If you really want to get a sense of the type of home you’re stepping into, look at the photo album. The one that the Wagner’s took off of the shelf was professionally bound and the photos inside were printed directly onto the page like a high school yearbook.
A loose newspaper clipping served as a makeshift bookmark and featured the smiling face of a young girl, their granddaughter in New Jersey, who recently won a science competition.
“That’s just a brag,” Evelyn said.
The album was a visual history of their entire clan, snapshots paired with rhyming couplets doting on their children, and then their children’s children. All involved appear happy, healthy and smiling.
And it all quite literally winked into existence.
He actually got down on one knee and he actually talked to my father first.
Evelyn Wagner
The year was 1956. The place was Western Pennsylvania. Evelyn was the daughter of a local auto mechanic and a fixture in the high school band. Jim was the son of a coal miner who occasionally enjoyed batting his eyelashes at the comely clarinet player in homeroom.
These are the once and future Wagners.
The band’s annual “Snowball Dance” was fast approaching and Evelyn didn’t have a date. She had resolutely decided not to attend when she got to thinking about that guy in homeroom, the one who kept winking at her.
“That was my opening. As I recall it took quite a few winks,” Jim said.
The dance must have gone well because when Jim invited Evelyn to the movies the following week, she accepted.
The continued dating throughout the rest of high school — steadily, she said, off and on, according to him — and were still together when they both attended Indiana University of Pennsylvania.
On most days they ate lunch together, usually on a park bench or sometimes in the car if the weather mandated.

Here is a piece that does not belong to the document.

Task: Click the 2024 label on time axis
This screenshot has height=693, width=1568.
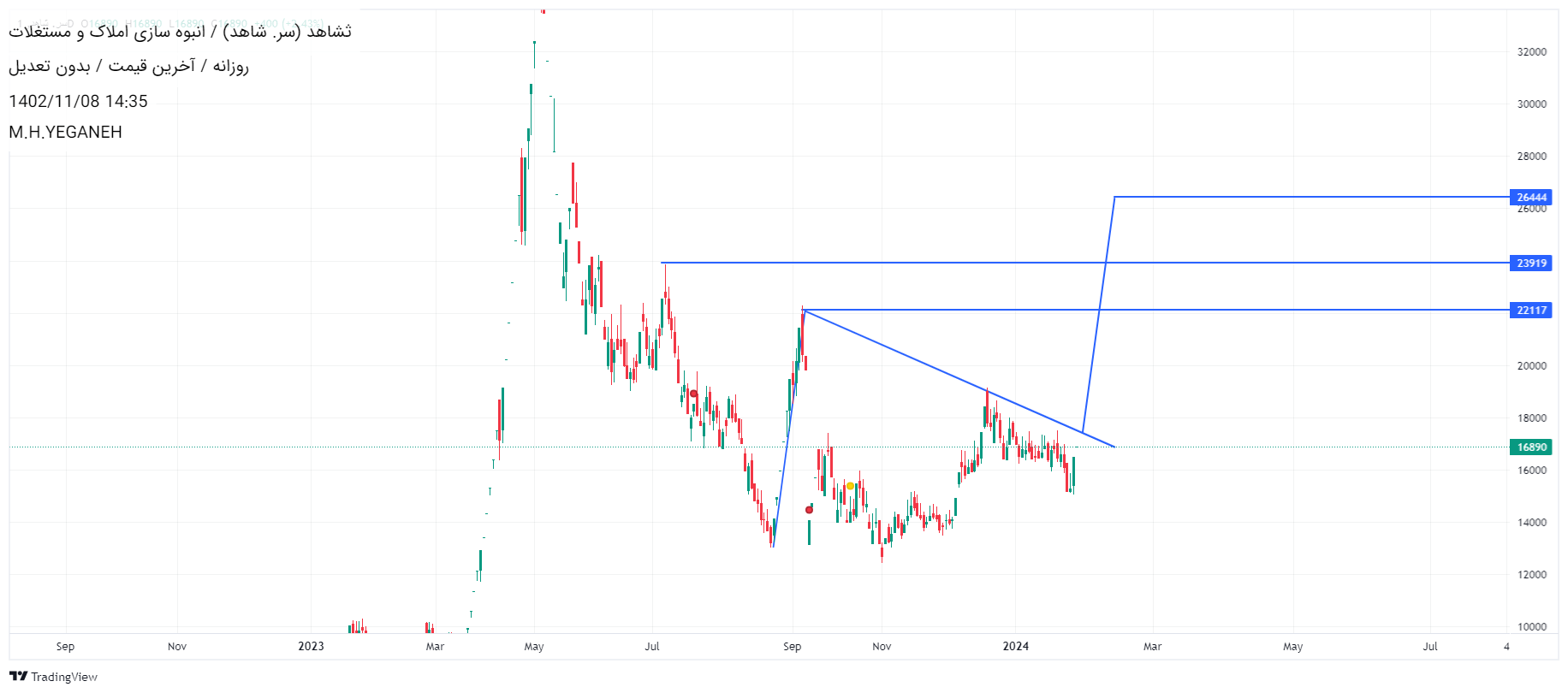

Jim popped the question on Valentine’s Day during their junior year of college — or at least Evelyn tells him that he did. He’s a little fuzzy on that part.
“He actually got down on one knee and he actually talked to my father first,” Evelyn said.
They married on June 15, 1962, as newly-minted graduates of higher education. In other words, they were poor.
Now, almost 53 years later, they’re doing better than fair. Jim was the vice president for business at Penn State, and Evelyn is a retired home economics teacher. They take a special kind of pride in knowing that everything they have, they built together.
The Wagners have an old farmhouse in Western Pennsylvania that they are in the process of restoring and often venture a little farther afield, hiking in Switzerland or touring America’s national parks.
“We think alike. We like the same things,” Evelyn said.
There are minor exceptions, of course. Jim doesn’t have a musical bone in his body, and Evelyn, who has been going to football games with her husband for the last 40 years, is not what you would call a “fan.”
We have a long ways to go.
Jim Wagner
Their secret is that they continue to not only love one another, but manage to like each other as well.
Evelyn said that he makes her feel beautiful. Jim admires her great patience. Or, on a more domestic scale, he fills the car with gas, she washes his socks and underwear.
“You just keep caring,” Evelyn said.
This weekend, they’ll fly to Dallas to visit their oldest son. Both of the Wagners are concentrated on maintaining their health and keeping active — at least long enough to fill up another photo album together.
“We have a long ways to go,” Jim said.